◆ SOURCE EXTRACT
# Creating Boolean expressions over a set of indexed variables

I've read lots of examples here on how to set one matrix Equal to another, but how do you nest And and Or around several different equalities for values a matrix of variables can take on? Using what I've found so far, I've been able to cobble something together that works, but surely someone knows a better way?

The idea: Variables V can take on the values in either A or B or C.

Minimum Working Example:

Apply[
And,
Apply[
Or,
Equal,
{Transpose[
Table[v[i], {c, 3}, {i, 10}]],
Table[{-1, 0, 1}, {i, 10}]},
2],
{1}]]


Good output:

(v[1] == -1 || v[1] == 0 || v[1] == 1) && (v[2] == -1 || v[2] == 0 || v[2] == 1) &&
(v[3] == -1 || v[3] == 0 || v[3] == 1) && (v[4] == -1 || v[4] == 0 || v[4] == 1) &&
(v[5] == -1 || v[5] == 0 || v[5] == 1) && (v[6] == -1 || v[6] == 0 || v[6] == 1) &&
(v[7] == -1 || v[7] == 0 || v[7] == 1) && (v[8] == -1 || v[8] == 0 || v[8] == 1) &&
(v[9] == -1 || v[9] == 0 || v[9] == 1) && (v[10] == -1 || v[10] == 0 || v[10] == 1)


Ideally the answer would be something of the form

And[Or[V == {A, B, C}]]


instead of the heavy use of Table like I have, so we can see what's happening and adapt it for other problems, and often the possible values won't have such a regular pattern as these do (A, B, & C may have irregular patterns and even repetitions in order to fill out the matrix to the right shape).

Conceivably there's a way to do something like this, but I couldn't get this to work either (for use in Reduce or FindInstance):

Eqns && V ∈ {-1, 0, 1}

• Would something like And @@ Map[Element[#, {-1, 0, 1}] &, Array[v, 10]] work? – march Mar 13 '16 at 18:01
• Alternatively, And @@ Map[Or @@ Thread[# == {-1, 0, 1}] &, Array[v, 10]] – march Mar 13 '16 at 18:02
• Wow you're fast. You got these comments and an answer up before I finished typing the edit at the bottom. Your first comment looks like what I tried (and added in my edit), but I didn't think to ... um ... Map Element down the list. (Because Mathematica itself gives things like {a,b} \elem Integers. It will take me a good long time to sort through what all your suggestions are doing. I pick up all kinds of programming languages in a flash, but I find Mathematica incomprehensible, and the documentation paltry. I'll have to look up and remember Array, that's much shorter. – Travis Bemrose Mar 13 '16 at 18:15
• I like the documentation and find it useful, but it often requires going through Basic Examples, Scope, and Properties & Relations. I think the documentation very much has a learn-by-example style. Anyway, Outer is particularly useful in your case, where you have two lists, and every element in one list gets "matched" to every element in the other list somehow. Thread and MapThread or complementary, but I still sometimes have to think a moment to figure out which one to use. Mapping is my go-to for basically everything, so Mapping Element came naturally. – march Mar 13 '16 at 18:21

2D array solution for multiple target arrays for OP's ideal answer (And[Or[V == {A, B, C}]]).

◆ SUPPLIED DATA

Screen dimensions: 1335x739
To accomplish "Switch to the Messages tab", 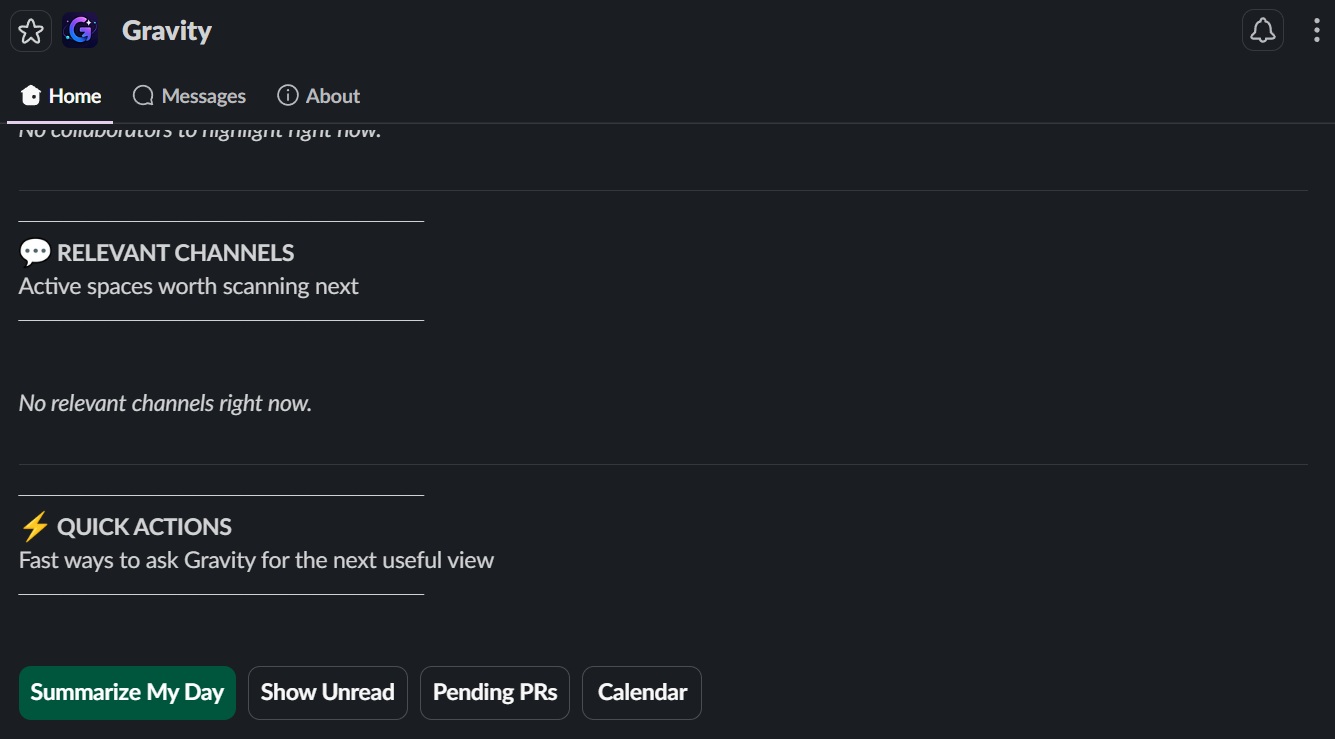I will point(189,96).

◆ REQUIRED ACTIONS
a - In the Mathematica thread, why does the poster want an answer shaped like And[Or[V == {A, B, C}]] rather than one built with heavy use of Table? Answer in one to three sentences.
b - Please say whether each statement agrees with the Mathematica thread, answering yes or no and quoting the deciding words:
(i) march posted the suggestion using Thread at 18:02.
(ii) The poster finds Mathematica's documentation thorough.
(iii) According to march, choosing between Thread and MapThread never takes any thought.

◆ ANSWERS TO THE PROBLEMS
a - The poster wants that form so readers can see what is happening and adapt it for other problems. The possible values often won't follow a regular pattern like -1, 0, 1. A, B, and C may be irregular and may even repeat to fill out the matrix to the right shape.

b -
(i) Yes: "march Mar 13 '16 at 18:02"
(ii) No: "I find Mathematica incomprehensible, and the documentation paltry."
(iii) No: "I still sometimes have to think a moment to figure out which one to use."